Mullazai (ملازئی) is a Pashtun village in Pakistan situated in southern part of Khyber Pakhtunkhwa near Tank District.

Mullazai, also known as Malazai or Malay zai or Mali Zai, is a Pashtun Marwat village.

==Geography==
Mullazai lies at an altitude of 255 m (839 ft) and is situated to the north-west of the Indus River and close to the District of Tank. At a distance of 200 miles from Peshawar and about 40 miles from the city of Tank, Pakistan, which is the capital for the region. Mullazai is hot and humid in summers, when the temperature in Mullazai can reach 110-120 °F.

== Origin ==

It has a population of around more than 80,000, the second biggest in Tank district. The people of Mullazai are known as Marwats. Mala Zai (or Mali Zai) was the second son of Nona, who was the third son of Marwat

Clans of the village include Sain khel, Khwaji Khel, Nazar Khel and Haji Khel. Other clans like Salmanzai and Jang-e-khel claim to be Marwats but are disputed by historians. Most of them are ethnic minorities migrated and settled in Mullazai in later times. Some of the most notable people from the village include the late Lt Col. Sarfaraz Khan, probably the most important, who was awarded the title of Ghaz-e-Kashmir and was nominated to be a member of the Federal Council Majlis-Shoora in 1980 by General Muhammad Zia-ul-Haq.

==Economy==
The economy of the village mainly depends on farming and engineering. Also, many of the village's inhabitants work in the local schools and hospitals.

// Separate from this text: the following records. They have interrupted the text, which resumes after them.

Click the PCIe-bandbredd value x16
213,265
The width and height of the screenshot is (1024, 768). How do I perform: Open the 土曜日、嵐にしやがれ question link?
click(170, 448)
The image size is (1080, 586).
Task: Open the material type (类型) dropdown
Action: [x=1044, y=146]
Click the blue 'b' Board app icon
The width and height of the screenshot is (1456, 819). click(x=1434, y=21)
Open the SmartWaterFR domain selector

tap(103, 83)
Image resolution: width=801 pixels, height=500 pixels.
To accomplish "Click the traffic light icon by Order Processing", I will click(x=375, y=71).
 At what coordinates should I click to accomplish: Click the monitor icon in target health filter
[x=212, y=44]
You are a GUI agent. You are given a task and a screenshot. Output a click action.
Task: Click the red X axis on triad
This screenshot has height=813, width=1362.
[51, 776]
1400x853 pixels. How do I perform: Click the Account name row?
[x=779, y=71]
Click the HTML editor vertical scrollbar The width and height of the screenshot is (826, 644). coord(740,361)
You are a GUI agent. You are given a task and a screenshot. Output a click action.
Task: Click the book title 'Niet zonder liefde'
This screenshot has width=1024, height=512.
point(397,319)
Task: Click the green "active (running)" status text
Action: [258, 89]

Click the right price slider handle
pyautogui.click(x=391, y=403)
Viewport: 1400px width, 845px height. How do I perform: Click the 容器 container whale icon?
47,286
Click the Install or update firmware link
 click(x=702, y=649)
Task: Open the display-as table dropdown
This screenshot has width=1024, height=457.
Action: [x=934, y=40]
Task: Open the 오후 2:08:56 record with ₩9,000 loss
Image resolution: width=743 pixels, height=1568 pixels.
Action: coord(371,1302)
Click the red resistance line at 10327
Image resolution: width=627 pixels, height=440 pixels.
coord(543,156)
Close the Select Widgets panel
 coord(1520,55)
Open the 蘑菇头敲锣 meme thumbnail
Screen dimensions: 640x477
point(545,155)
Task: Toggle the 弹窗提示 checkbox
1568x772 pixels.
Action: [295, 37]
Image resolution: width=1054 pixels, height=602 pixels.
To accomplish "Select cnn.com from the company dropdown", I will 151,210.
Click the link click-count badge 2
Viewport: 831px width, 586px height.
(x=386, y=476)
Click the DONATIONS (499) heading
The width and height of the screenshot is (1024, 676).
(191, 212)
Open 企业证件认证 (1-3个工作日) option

Agriculture is dependent on the significant local rainfall and from tube wells. Many people from this village also work as contractors in Oman and the United Arab Emirates.

==Education==
There are institutions that range from primary to high school level.

There are two high Schools, one for boys and one for girls. There are also English language schools in the area. Every year those students who pass their examinations and continue on to higher education have to do so outside the Tank District. A late landlord Col Sarfaraz Khan hoped to promote education in the area and donated property for the use of a high school for girls and for a separate primary school.

== People ==
Family administration in the area is headed by the father or elder of the family.

The game of Maila is popular in the area. The game consists of three people from one village attempting to topple three people from another village, whilst all standing on one leg. Celebrations ensue when the game is over, by the winning villagers lighting fires and dancing until late in the night.

The local Jirga make the local religious decisions and maintain the customs of the area based on their set of laws and principles.

If any of the villagers die, not only do the relatives, but all the adult villagers, both men and women, go to the bereaved family. There, they will spend the whole night reciting the Quran for the affected family. To console the bereaved family after the dead are buried, they stay with them for three consecutive nights and render as much help as they can to the bereaved family and pray for the deceased person.